Evidence of politicization permeates U.S. international economic policy today. As has been widely reported, for example, “Companies are quietly hiring well-connected firms to make sure their [tariff] perspectives are heard both in Congress and at Mar-a-Lago.” Nippon itself has spent millions on lobbying, and the only clear winners so far have been “Washington lawyers and accountants preparing to rake in a fee bonanza.” The Nippon debacle certainly isn’t alone in driving these bad trends, but it’s perhaps the biggest and most egregious example of the problem.
Summing It All Up
So, to recap, a publicly traded corporation headquartered in one of the United States’ closest allies wants to spend almost $15 billion to acquire—and then another few billion to upgrade—an ailing American steel company that desperately needs the investment. The deal is supported by the target company, its shareholders, many (if not most) of its workers, their local representatives and many federal ones too, most (if not all?) independent national security experts, and the three U.S. agencies with actual responsibility for the relevant economic and security issues raised by the deal.

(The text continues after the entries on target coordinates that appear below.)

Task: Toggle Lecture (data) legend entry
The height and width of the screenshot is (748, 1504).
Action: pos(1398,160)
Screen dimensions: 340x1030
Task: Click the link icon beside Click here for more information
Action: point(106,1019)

Its main opposition, meanwhile, is just some politicians, union leaders, a handful of nationalist pundits, a domestic competitor that stands to make a mint on the deal’s collapse (when it can swoop in with a lowball offer), and a U.S. agency with no directly relevant expertise or responsibility (but run by an apparent fan of said union and said competitor).
Yet it could all get scuttled on “national security” grounds.
It’s long been said that false patriotism is the “last refuge of the scoundrel.” In the Nippon Steel case, however, that might be unfair to scoundrels.